Exercise details -
Reproduce the part of the condolence reply below between "Exactly what is" and "completely in two.", inclusive, keeping every word and punctuation mark unchanged.
━━━ Text passage ━━━
Thanks to all who offered condolences, both on and off list. It is appreciated.
I will respond briefly here to a couple, if you'll bear with me.
To Paul, who wrote, "Now, I wake up every morning with a beautiful
platinum-grey Ragdoll named Mittens all stretched out and snuggled up to my
back."
Exactly what is it with ragdolls that they have to be in the middle of
everything we do? I am crowded in the bed each night by 33 pounds of ragdolls,
the resident circus brothers, Barnum and Bailey. I haven't been to the bathroom
alone in the nearly six years since they came to live with us. If I close the
door and shut them out, they scratch and bang on it and yell "Let us in" in
cateese. Barnum is sitting in the chair beside me as I type this. He wants to
help, and he wants the mouse. When he was a kitten, he chewed a mouse cord
completely in two.
To Greg, who wrote, "The good news in your case is that even though the
coronavirus that's involved in FIP is contagious, the disease itself really
isn't per se. Hopefully, you won't have any other cats in your household that
will develop it."
━━━ Listed records ━━━
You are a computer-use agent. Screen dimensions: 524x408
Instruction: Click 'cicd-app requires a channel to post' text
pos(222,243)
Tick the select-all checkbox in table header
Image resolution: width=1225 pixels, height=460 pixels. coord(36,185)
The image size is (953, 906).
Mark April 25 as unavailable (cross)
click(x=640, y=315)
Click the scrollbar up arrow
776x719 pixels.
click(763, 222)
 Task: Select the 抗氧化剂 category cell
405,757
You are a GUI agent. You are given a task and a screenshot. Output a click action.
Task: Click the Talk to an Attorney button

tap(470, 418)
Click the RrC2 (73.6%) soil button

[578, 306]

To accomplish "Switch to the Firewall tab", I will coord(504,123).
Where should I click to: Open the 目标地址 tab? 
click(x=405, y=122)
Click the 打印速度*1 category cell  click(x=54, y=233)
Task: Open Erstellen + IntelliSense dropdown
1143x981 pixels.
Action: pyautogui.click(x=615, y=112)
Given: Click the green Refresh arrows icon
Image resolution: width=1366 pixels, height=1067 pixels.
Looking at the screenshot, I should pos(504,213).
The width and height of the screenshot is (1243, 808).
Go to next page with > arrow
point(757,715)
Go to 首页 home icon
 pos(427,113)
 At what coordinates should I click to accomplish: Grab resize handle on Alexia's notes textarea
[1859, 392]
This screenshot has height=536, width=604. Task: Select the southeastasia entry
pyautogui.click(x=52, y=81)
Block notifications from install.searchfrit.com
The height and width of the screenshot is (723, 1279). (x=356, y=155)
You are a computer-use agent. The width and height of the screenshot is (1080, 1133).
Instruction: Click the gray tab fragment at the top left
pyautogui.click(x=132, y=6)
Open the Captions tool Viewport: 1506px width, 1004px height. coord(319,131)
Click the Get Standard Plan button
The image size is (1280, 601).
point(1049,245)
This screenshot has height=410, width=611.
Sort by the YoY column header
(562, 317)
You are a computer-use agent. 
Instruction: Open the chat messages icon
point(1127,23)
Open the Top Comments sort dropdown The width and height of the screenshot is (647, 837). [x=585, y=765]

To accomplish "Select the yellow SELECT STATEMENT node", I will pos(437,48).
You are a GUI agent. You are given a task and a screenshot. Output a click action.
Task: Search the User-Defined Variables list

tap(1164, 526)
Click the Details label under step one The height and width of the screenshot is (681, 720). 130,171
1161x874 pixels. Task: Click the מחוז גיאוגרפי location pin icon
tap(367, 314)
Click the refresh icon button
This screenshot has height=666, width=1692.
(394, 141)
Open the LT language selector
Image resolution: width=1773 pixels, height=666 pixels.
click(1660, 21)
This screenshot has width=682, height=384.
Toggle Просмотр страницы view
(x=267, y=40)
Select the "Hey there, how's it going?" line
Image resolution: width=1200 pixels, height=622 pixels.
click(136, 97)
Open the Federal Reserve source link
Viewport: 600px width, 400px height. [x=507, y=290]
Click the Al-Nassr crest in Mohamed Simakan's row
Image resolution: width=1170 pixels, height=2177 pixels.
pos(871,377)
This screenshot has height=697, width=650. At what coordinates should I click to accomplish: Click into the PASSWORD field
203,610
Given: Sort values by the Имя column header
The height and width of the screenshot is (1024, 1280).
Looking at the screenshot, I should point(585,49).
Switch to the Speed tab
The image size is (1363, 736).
━━━
Finished task -
Exactly what is it with ragdolls that they have to be in the middle of
everything we do? I am crowded in the bed each night by 33 pounds of ragdolls,
the resident circus brothers, Barnum and Bailey. I haven't been to the bathroom
alone in the nearly six years since they came to live with us. If I close the
door and shut them out, they scratch and bang on it and yell "Let us in" in
cateese. Barnum is sitting in the chair beside me as I type this. He wants to
help, and he wants the mouse. When he was a kitten, he chewed a mouse cord
completely in two.